The plaintiffs – 12 Indiana residents including educators, clergy and parents of children in public and private schools – filed the lawsuit in July 2011 challenging the Choice Scholarship Program enacted last year. The program gives scholarships, commonly referred to as vouchers, to students whose families meet financial guidelines to attend public or private schools in other districts that charge transfer tuition.

Currently, the number of scholarships that can be awarded is capped, but next year, there will be no limits on the number that may be awarded. Once fully implemented, nearly 60 percent of all Indiana schoolchildren will be legally entitled to receive a scholarship upon application.

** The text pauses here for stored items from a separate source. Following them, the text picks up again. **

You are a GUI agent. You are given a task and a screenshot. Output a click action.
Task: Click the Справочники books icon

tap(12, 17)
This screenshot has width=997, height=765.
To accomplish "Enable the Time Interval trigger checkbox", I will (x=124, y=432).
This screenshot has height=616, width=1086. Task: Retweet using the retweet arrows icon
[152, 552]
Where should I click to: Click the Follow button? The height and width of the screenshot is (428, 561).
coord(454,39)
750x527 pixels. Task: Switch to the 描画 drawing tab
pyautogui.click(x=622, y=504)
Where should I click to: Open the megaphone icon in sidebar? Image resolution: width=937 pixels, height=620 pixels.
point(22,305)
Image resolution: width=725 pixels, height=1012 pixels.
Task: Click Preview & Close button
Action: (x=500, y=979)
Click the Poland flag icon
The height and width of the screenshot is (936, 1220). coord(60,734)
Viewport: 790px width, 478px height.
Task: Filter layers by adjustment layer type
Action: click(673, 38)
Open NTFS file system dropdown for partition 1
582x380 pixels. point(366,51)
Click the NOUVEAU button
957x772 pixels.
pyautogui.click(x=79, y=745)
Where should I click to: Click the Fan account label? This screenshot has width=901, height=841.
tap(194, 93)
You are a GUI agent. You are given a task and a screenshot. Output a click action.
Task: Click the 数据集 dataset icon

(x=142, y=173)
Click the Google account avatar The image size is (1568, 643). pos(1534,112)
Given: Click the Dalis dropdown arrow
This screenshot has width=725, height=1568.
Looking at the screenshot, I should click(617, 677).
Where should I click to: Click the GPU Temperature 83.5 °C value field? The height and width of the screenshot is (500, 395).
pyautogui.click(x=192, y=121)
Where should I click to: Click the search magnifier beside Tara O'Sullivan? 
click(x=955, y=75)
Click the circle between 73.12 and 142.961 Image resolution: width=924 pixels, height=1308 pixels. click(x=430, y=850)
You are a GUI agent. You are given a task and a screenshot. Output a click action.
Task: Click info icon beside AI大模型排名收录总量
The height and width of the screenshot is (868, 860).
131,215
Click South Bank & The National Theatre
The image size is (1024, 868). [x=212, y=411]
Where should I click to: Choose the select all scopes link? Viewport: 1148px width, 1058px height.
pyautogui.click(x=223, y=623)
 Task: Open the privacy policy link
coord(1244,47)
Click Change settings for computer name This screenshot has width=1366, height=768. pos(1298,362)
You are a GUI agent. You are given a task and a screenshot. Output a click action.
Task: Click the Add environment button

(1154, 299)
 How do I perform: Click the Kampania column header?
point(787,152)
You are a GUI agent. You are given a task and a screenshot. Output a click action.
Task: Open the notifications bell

The plaintiffs claimed the law violates the General and Uniform System of Common Schools Clause of Article 8, Section 1 of the Indiana Constitution as well as Article 1, sections 4 and 6 because students can use the state-funded vouchers to attend religious schools.

Marion Superior Judge Michael Keele denied their request for a preliminary injunction and in January granted summary judgment for defendants Gov. Mitch Daniels, Indiana Superintendent Dr. Tony Bennett and two defendant intervenors, Heather Coffy and Monica Poindexter. Coffy and Poindexter are parents who want to use the voucher program to pay for part of their children’s tuition at private schools.

Numerous educational groups and schools have joined in the suit, including the Indiana School Boards Association, Evansville Christian School, Marian University and the Becket Fund for Religious Liberty.

 The justices announced the November oral argument on Wednesday. The case is Teresa Meredith, et al. v. Mitch Daniels, et al., 49S00-1203-PL-172.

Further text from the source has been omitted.